New Mexican wolf plan palatable to some in Flagstaff, deemed flawed by others

Arizona Daily Sun (Original) Posted November 30, 2017 by Emery Cowan

The U.S. Fish and Wildlife Service’s newly released recovery plan for endangered Mexican gray wolves is one that sportsmen and state wildlife managers “can live with,” said Tom Mackin, the Flagstaff-area representative with the Arizona Wildlife Federation, which supports hunters, anglers and wildlife-related recreation.

The plan’s goal to establish a sustainable population of 320 animals in Arizona and New Mexico is one “we think would be tolerated from a social standpoint,” Mackin said.

Reactions to the plan were much different from organizations across the Southwest that are advocates of wolf recovery. A group of 10 issued swift criticisms of the recovery document.

Among them is Emily Renn, who heads the Flagstaff-based Grand Canyon Wolf Recovery Project. The nonprofit has worked for more than a decade to return wolves to a wider range in Arizona. The recovery plan’s biggest downfall is its limitation on wolf recovery habitat to south of Interstate-40, Renn said.

“Our organization was created because all the science said this was excellent wolf habitat,” Renn said, referring to areas north of the highway.

“For the U.S. Fish and Wildlife Service to completely ignore that in the future recovery of this species is really arbitrary because there is so much science that supports it.”

A nine-member science advisory group in 2012 produced a draft recovery plan for Mexican wolves that recommended recovery habitat extend into northern New Mexico, southern Colorado and the Grand Canyon region, but it was never finalized.

The recovery plan released Wednesday estimates 70 wolves will need to be released from captivity to achieve genetic diversity targets. To reach that number, federal managers will focus “a lot” on the tactic of cross fostering as opposed to the release of adult wolves into the wild, Sherry Barrett, the Mexican wolf recovery coordinator, said during a media call Wednesday.

Cross fostering involves taking young wolf pups born in captivity and placing them with wild wolf litters born around the same time so they are raised in the wild. The Arizona Game and Fish Department has been vocal about its support for cross fostering and in 2015 voted to stop the release of captive-raised adult wolves.

But to achieve recovery of the species, it’s not enough to depend on only cross-fostered pups, Renn said.

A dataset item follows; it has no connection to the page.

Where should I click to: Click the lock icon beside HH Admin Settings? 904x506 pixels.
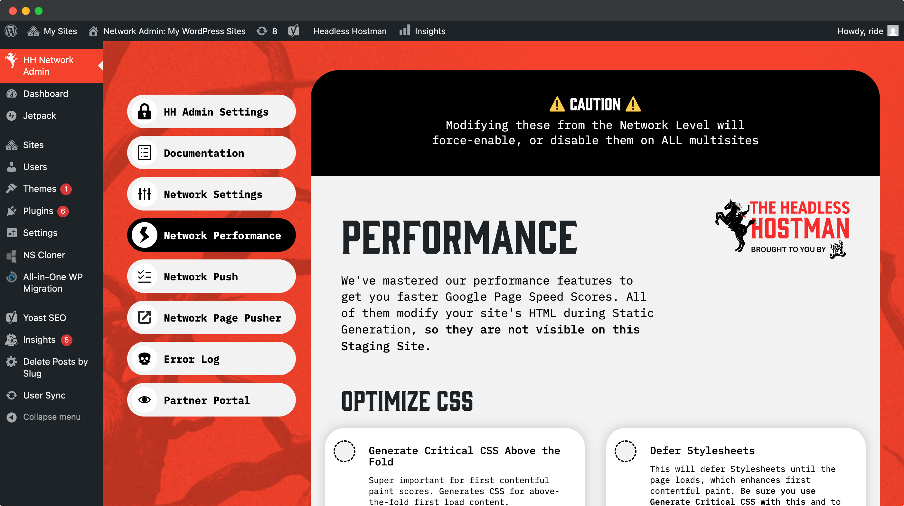point(144,112)
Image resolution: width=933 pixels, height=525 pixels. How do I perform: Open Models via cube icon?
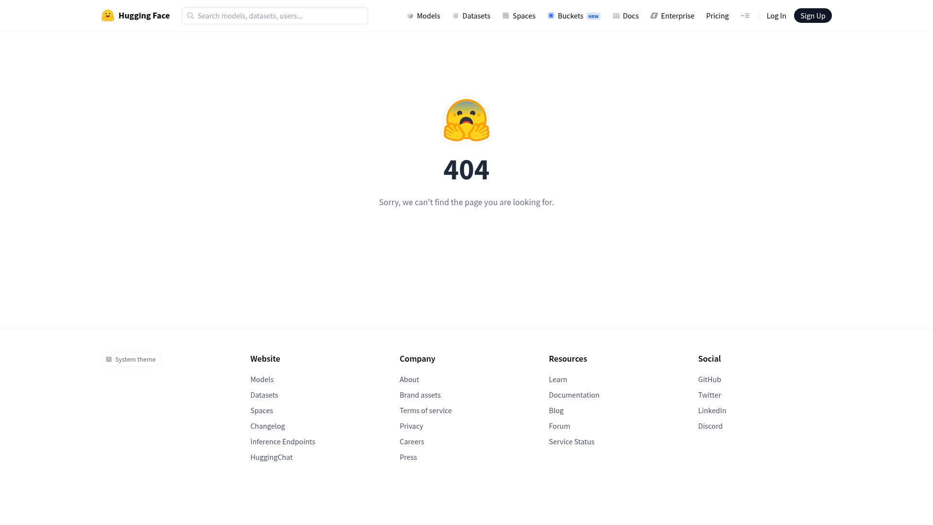click(410, 16)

“There are still genetically valuable adults wolves in the captive population,” Renn said. “It’s a matter of getting the most valuable wolves into the wild population and not eliminating any release option to be able to do that."

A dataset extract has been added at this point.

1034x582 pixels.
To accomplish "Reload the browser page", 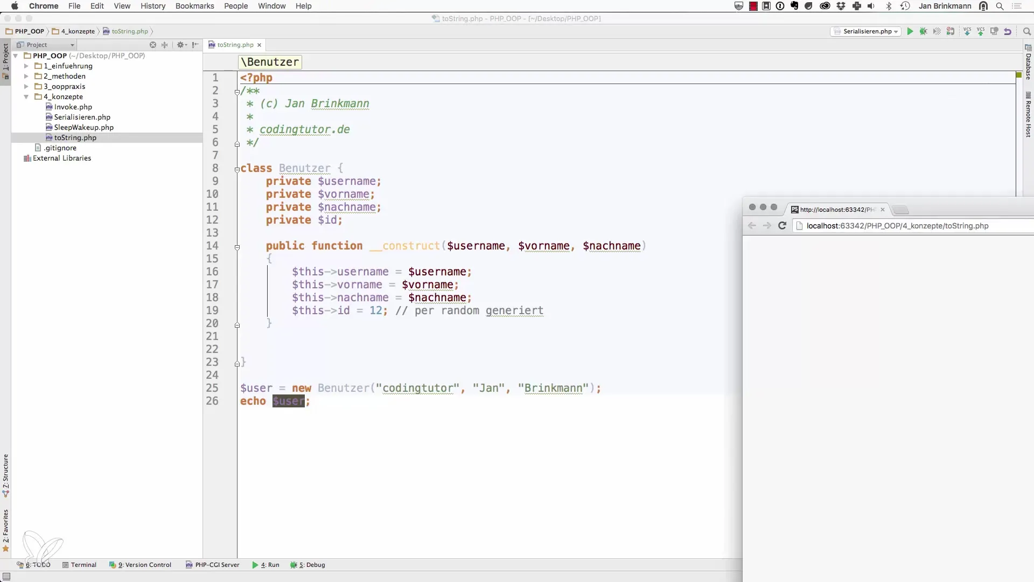I will pyautogui.click(x=783, y=226).
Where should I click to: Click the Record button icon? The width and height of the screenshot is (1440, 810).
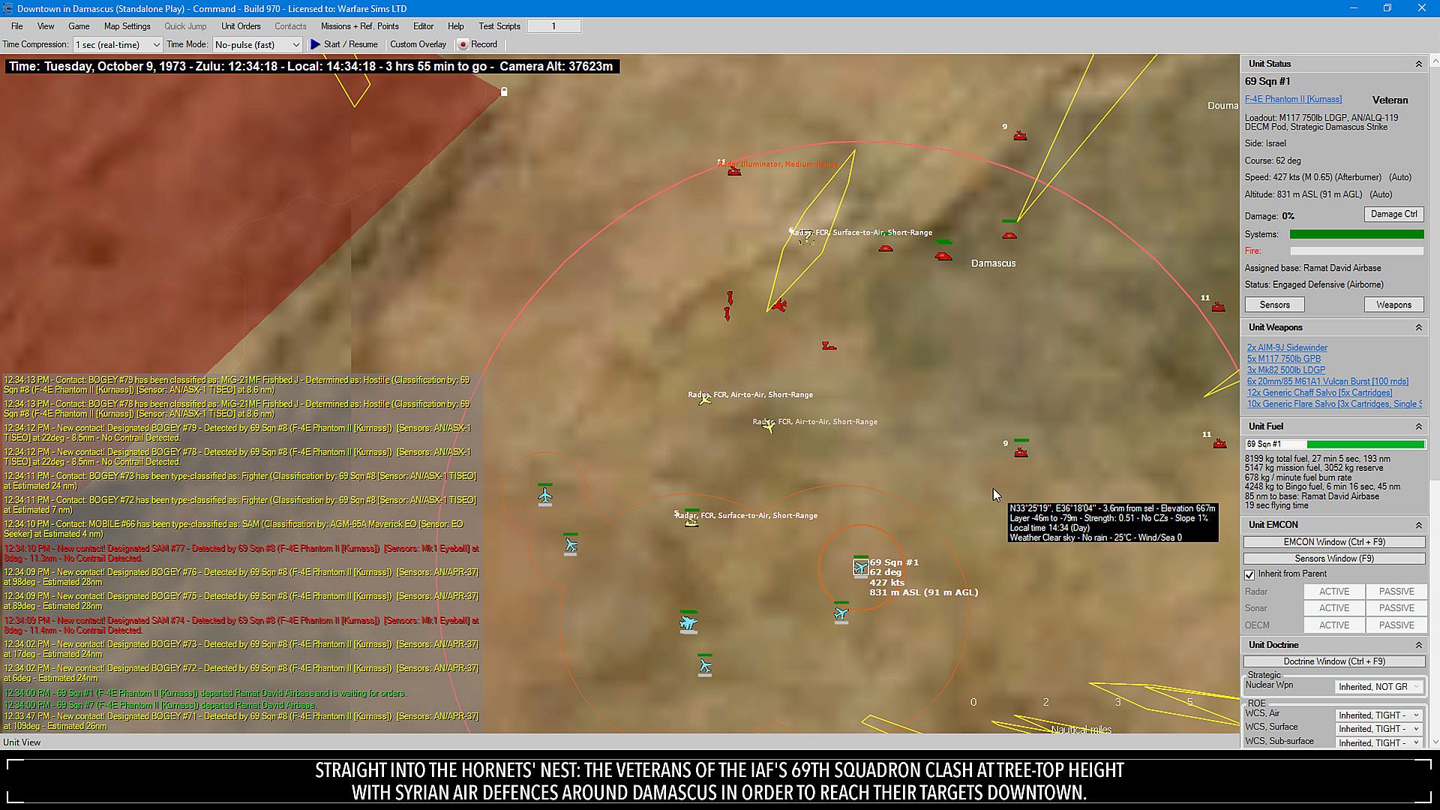pos(463,45)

But adult wolves released from captivity tend to cause more problems, which makes cross-fostering a better alternative, Mackin said.

Expanding wolf habitat north of Interstate-40 also poses potential complications with tribal boundaries in northern Arizona and northern New Mexico, Mackin said in support of the federal plan's current habitat boundary.

He was less supportive of the recovery plan’s $180 million price tag.
“I guess what they're presenting is the Cadillac plan or perhaps the Mercedes plan, but perhaps we need the Chevrolet or Subaru plan to see what we can do to successfully bring these animals up to a delisting level but not spend ($180 million),” Mackin said.